How to complete this task:
In the entries below, find the line with "Cuves à lisier (1027, 393)" and the line with "Contact Us (802, 2295)". Return those two lines and all lines between them, exactly.

Saved entries:
<<<<
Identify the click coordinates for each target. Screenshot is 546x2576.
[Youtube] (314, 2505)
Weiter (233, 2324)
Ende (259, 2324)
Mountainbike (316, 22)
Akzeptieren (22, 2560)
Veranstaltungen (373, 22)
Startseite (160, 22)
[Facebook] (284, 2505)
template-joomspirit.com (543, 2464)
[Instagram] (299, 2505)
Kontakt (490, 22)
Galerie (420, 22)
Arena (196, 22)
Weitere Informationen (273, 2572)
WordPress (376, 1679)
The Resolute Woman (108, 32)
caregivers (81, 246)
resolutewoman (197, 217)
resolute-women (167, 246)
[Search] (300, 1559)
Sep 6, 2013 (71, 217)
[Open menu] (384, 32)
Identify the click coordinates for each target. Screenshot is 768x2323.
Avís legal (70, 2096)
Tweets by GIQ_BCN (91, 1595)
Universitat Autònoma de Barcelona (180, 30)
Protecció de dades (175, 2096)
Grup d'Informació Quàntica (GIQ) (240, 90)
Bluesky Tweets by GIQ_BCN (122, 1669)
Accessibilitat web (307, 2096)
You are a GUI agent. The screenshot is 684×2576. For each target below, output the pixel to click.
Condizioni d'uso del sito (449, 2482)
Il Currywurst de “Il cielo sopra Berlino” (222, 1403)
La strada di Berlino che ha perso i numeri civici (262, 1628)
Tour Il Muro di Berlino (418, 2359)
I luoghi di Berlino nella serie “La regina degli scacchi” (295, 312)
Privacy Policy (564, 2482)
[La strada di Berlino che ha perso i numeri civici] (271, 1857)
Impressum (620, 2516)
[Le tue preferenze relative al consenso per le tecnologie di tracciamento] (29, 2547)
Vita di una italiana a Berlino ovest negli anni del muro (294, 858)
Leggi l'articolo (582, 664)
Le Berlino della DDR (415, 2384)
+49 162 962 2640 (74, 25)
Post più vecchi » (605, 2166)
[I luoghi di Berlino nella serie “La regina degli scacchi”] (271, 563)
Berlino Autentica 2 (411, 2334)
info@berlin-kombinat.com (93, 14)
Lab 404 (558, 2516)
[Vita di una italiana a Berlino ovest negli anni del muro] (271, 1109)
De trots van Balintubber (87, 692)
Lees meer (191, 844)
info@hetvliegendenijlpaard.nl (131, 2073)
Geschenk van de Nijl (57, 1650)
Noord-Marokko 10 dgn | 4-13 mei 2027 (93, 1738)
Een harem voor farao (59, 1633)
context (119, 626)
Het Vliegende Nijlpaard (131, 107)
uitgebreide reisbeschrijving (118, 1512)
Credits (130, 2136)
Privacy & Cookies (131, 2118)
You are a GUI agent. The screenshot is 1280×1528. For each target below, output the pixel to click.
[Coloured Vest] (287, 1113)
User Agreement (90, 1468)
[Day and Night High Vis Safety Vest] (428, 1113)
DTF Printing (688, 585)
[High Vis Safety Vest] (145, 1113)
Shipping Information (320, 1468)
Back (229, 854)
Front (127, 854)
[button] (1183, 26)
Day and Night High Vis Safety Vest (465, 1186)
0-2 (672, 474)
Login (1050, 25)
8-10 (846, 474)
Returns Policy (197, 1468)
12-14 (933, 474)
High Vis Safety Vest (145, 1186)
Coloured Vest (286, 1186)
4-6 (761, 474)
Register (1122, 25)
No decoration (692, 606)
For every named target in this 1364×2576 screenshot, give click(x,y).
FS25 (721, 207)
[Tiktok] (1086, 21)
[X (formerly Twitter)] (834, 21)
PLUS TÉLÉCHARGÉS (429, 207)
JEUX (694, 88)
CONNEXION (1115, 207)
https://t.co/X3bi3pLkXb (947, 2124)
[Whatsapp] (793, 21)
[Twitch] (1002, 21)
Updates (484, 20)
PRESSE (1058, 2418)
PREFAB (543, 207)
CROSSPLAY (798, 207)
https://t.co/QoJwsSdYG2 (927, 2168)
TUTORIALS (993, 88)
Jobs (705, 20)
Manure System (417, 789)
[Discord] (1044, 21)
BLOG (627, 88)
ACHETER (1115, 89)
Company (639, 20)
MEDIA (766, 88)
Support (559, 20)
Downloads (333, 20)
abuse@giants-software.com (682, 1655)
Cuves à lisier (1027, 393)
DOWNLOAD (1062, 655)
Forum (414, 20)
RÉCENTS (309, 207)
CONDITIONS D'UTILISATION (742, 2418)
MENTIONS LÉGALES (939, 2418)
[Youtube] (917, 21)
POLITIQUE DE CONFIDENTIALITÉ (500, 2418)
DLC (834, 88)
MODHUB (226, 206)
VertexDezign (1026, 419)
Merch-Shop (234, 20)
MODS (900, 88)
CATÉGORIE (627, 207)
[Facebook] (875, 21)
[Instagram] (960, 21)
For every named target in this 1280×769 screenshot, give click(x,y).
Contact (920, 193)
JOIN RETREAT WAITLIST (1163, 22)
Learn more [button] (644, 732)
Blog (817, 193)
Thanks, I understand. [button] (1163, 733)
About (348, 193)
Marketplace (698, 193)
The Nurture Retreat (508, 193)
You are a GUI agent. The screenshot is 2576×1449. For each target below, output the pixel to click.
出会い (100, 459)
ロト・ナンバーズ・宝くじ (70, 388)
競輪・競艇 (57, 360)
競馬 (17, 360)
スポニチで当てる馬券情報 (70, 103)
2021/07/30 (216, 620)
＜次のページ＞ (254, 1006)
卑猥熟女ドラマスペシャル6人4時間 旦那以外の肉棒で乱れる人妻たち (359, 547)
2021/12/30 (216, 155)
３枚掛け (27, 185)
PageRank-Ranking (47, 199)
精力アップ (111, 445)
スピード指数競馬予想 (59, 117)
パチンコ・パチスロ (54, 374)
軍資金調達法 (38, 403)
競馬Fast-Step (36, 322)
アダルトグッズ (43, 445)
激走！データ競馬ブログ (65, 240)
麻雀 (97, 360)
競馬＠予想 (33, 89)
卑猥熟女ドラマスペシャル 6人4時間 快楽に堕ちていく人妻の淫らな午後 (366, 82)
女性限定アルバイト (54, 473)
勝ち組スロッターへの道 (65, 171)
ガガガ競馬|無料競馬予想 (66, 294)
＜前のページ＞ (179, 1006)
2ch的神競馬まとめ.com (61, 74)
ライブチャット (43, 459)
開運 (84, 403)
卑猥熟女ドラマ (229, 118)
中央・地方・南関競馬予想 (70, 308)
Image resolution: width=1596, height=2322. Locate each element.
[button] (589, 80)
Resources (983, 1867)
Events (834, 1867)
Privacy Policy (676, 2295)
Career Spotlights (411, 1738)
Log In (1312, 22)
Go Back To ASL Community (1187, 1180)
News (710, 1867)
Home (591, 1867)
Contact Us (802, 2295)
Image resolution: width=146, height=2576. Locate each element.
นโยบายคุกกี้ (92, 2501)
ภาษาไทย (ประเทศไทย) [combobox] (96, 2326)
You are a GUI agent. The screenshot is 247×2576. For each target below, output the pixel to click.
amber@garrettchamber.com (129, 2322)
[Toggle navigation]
>>>>
Task response:
Cuves à lisier (1027, 393)
DOWNLOAD (1062, 655)
Forum (414, 20)
RÉCENTS (309, 207)
CONDITIONS D'UTILISATION (742, 2418)
MENTIONS LÉGALES (939, 2418)
[Youtube] (917, 21)
POLITIQUE DE CONFIDENTIALITÉ (500, 2418)
DLC (834, 88)
MODHUB (226, 206)
VertexDezign (1026, 419)
Merch-Shop (234, 20)
MODS (900, 88)
CATÉGORIE (627, 207)
[Facebook] (875, 21)
[Instagram] (960, 21)
For every named target in this 1280×769 screenshot, give click(x,y).
Contact (920, 193)
JOIN RETREAT WAITLIST (1163, 22)
Learn more [button] (644, 732)
Blog (817, 193)
Thanks, I understand. [button] (1163, 733)
About (348, 193)
Marketplace (698, 193)
The Nurture Retreat (508, 193)
You are a GUI agent. The screenshot is 2576×1449. For each target below, output the pixel to click.
出会い (100, 459)
ロト・ナンバーズ・宝くじ (70, 388)
競輪・競艇 (57, 360)
競馬 (17, 360)
スポニチで当てる馬券情報 (70, 103)
2021/07/30 (216, 620)
＜次のページ＞ (254, 1006)
卑猥熟女ドラマスペシャル6人4時間 旦那以外の肉棒で乱れる人妻たち (359, 547)
2021/12/30 (216, 155)
３枚掛け (27, 185)
PageRank-Ranking (47, 199)
精力アップ (111, 445)
スピード指数競馬予想 (59, 117)
パチンコ・パチスロ (54, 374)
軍資金調達法 (38, 403)
競馬Fast-Step (36, 322)
アダルトグッズ (43, 445)
激走！データ競馬ブログ (65, 240)
麻雀 (97, 360)
競馬＠予想 (33, 89)
卑猥熟女ドラマスペシャル 6人4時間 快楽に堕ちていく人妻の淫らな午後 (366, 82)
女性限定アルバイト (54, 473)
勝ち組スロッターへの道 (65, 171)
ガガガ競馬|無料競馬予想 (66, 294)
＜前のページ＞ (179, 1006)
2ch的神競馬まとめ.com (61, 74)
ライブチャット (43, 459)
開運 (84, 403)
卑猥熟女ドラマ (229, 118)
中央・地方・南関競馬予想 (70, 308)
Image resolution: width=1596, height=2322. Locate each element.
[button] (589, 80)
Resources (983, 1867)
Events (834, 1867)
Privacy Policy (676, 2295)
Career Spotlights (411, 1738)
Log In (1312, 22)
Go Back To ASL Community (1187, 1180)
News (710, 1867)
Home (591, 1867)
Contact Us (802, 2295)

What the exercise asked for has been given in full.